Monthly Archives: January 2017

DME MACs Local Coverage Determination (LCD) Format Change

If you are a supplier that dispenses DMEPOS to Medicare beneficiaries, then you know Medicare requires certain documentation to meet coverage criteria. This coverage criterion is necessary to determine if DME is reasonable and necessary for each beneficiary.

The requirements are located in every LCD on each jurisdiction’s website. In 2011, the DME MACs added the DOCUMENTATION REQUIREMENTS section because of the frequency at which providers were supplying incomplete or missing documentation, needed to determine medical necessity for each beneficiary and lower the improper payment rate. Since this time, minor changes within these requirements have required a tremendous effort and administrative burden to keep each LCD updated.
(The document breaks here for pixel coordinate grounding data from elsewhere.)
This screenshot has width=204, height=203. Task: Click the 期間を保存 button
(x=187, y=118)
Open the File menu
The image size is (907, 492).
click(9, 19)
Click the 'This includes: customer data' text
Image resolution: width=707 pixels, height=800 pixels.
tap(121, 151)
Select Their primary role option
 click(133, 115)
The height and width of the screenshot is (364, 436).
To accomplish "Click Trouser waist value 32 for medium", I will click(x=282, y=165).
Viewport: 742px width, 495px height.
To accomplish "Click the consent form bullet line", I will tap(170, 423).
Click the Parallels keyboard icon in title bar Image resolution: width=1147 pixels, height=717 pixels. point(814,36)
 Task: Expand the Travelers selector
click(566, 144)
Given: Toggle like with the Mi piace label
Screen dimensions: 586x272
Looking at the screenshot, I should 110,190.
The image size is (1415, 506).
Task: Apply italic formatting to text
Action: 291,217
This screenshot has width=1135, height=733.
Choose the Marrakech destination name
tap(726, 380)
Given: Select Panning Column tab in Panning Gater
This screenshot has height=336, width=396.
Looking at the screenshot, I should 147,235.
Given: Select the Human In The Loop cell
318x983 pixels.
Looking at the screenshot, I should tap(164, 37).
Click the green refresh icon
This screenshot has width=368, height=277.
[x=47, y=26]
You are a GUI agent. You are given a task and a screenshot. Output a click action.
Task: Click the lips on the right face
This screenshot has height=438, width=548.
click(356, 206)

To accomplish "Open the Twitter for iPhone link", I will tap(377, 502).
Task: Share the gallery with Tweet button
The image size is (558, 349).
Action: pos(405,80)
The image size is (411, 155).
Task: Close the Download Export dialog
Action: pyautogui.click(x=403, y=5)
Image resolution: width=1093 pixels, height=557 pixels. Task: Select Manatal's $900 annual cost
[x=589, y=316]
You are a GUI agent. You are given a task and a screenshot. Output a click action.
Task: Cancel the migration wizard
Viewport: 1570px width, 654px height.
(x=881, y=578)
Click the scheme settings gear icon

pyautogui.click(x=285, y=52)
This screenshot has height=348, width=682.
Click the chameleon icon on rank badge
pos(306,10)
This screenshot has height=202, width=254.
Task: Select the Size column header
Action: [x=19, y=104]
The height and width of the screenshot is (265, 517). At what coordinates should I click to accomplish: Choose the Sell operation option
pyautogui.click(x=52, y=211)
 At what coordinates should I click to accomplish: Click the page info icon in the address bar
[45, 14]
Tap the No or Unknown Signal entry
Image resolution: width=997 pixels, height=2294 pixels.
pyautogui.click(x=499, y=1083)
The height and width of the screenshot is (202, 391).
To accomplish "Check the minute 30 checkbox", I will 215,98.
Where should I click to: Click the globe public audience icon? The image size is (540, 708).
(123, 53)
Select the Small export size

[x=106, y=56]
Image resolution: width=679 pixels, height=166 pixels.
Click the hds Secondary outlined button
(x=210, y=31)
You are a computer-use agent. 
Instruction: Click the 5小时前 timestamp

In a recent Joint DME MAC Publication, CMS said it will be changing the format of these LCDs during their annual LCD review. The GENERAL DOCUMENTATION REQUIREMENTS section for all LCDs will be moved to their related Policy Article for reference. The GENERAL DOCUMENTATION REQUIREMENTS section contains standardized requirements, which provide detailed information on each key payment rule. In addition, the POLICY SPECIFIC DOCUMENTATION REQUIREMENTS section, which also appears within each LCD, will be moved to their respective Policy Article. The POLICY SPECIFIC DOCUMENTATION REQUIREMENTS section contains coverage criteria specific to that piece of DME, which is required for payment purposes.

These changes will take place in early January 2017 and will not add any new or remove any existing Medicare documentation requirements. When these changes are implemented, you will need to access all three documents: the LCD, the Policy Article and the new Standard Documentation Requirements.

CMS release changes to High Liter-Flow O2 payments

CMS has released its updated manual for payment for oxygen volume adjustments and portable oxygen equipment. Change Request (CR) 9848, effective April 1 with implementation date April 3, provides instructions and a summary of changes for processing claims for oxygen and oxygen equipment under the Medicare Part B benefit for durable medical equipment.

The background provides information on when the fee schedule amount is increased based on conditions listed.

It also includes two informational modifiers to indicate the beneficiary has been prescribed high-liter flow oxygen and has a qualifying test on a minimum of 4 liters/minute.

  • QF-used with portable equipment
  • QG-used with stationary equipment

Claims processing scenarios are also provided.

What you should know

After April 1:

  • When a patient has stationary and portable equipment, suppliers should bill both stationary (HCPCS E0424, E0439, E1390 or E1391) and portable (E0431, E0433. E0434, E1392 or K0738) using the QF modifier. The stationary unit will be paid at standard rates, and the portable equipment will be paid at the higher fee schedule rate of the volume adjustment (50 percent of stationary) or portable add-on rental rate. The QF modifier will require the portable oxygen to be billed in order to receive the maximum reimbursement rate under this new guidance.
  • When a patient has only stationary equipment, suppliers should bill stationary (E0424, E0439, E1390 or E1391) using the QG modifier. The stationary unit will be paid at 150 percent of standard rates. The QG modifier is to be used for patients who have only stationary equipment. If this is guidance is not followed, the claim will be returned as unprocessable.